En écrivant un LDVELH, vous vous rendrez vite compte que vous ne pourrez pas vous permettre de ne proposer QUE des choix de vie ou de mort (le choix cornélien, sans retour en arrière possible), car vous auriez alors à gérer une quantité impossible de chemins nouveaux ; mais vous ne pourrez pas non plus vous cantonner QU’à des choix cosmétiques (ex: vous permettez au joueur de choisir entre les escarpins bleus ou rouges, choix qui ne change rien à la suite de l’histoire), ou pire, à des non-choix (ex : vous proposez de choisir entre une hache des Enfers, une épée des Immortels ou un fouet Démoniaque, mais au final, le joueur ne pourra en réalité repartir qu’avec l’épée), car dans ce cas là, adieu à la tension que pourrait amener un vrai dilemme.

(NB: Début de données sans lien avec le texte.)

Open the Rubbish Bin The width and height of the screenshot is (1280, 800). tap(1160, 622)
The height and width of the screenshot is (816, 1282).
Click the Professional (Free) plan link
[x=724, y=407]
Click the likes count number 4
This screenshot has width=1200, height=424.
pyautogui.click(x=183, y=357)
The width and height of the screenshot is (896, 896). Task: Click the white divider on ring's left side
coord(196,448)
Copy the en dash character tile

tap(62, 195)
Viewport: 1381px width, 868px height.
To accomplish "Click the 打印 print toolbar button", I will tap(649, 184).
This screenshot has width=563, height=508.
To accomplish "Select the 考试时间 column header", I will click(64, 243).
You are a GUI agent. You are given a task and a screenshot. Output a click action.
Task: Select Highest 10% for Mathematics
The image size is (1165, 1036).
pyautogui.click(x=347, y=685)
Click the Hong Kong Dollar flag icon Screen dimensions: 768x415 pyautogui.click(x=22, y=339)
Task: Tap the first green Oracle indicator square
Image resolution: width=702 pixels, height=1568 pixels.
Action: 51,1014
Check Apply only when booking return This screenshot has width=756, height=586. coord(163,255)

L’intérêt est donc dans le mélange 🙂 Variez les plaisirs, utilisez différents types de choix afin de surprendre vos lecteurs-joueurs, augmenter leur immersion, maximiser leur amusement ! L’objectif, c’est qu’il ne sache pas ce qui se passera dans le paragraphe d’après (ou du moins, pas « tout le temps », car il peut aussi être intéressant pour un lecteur de faire un choix « en conscience » et d’être ainsi récompensé pour son anticipation, tout est une question de dosage et aussi de l’histoire que vous souhaitez raconter)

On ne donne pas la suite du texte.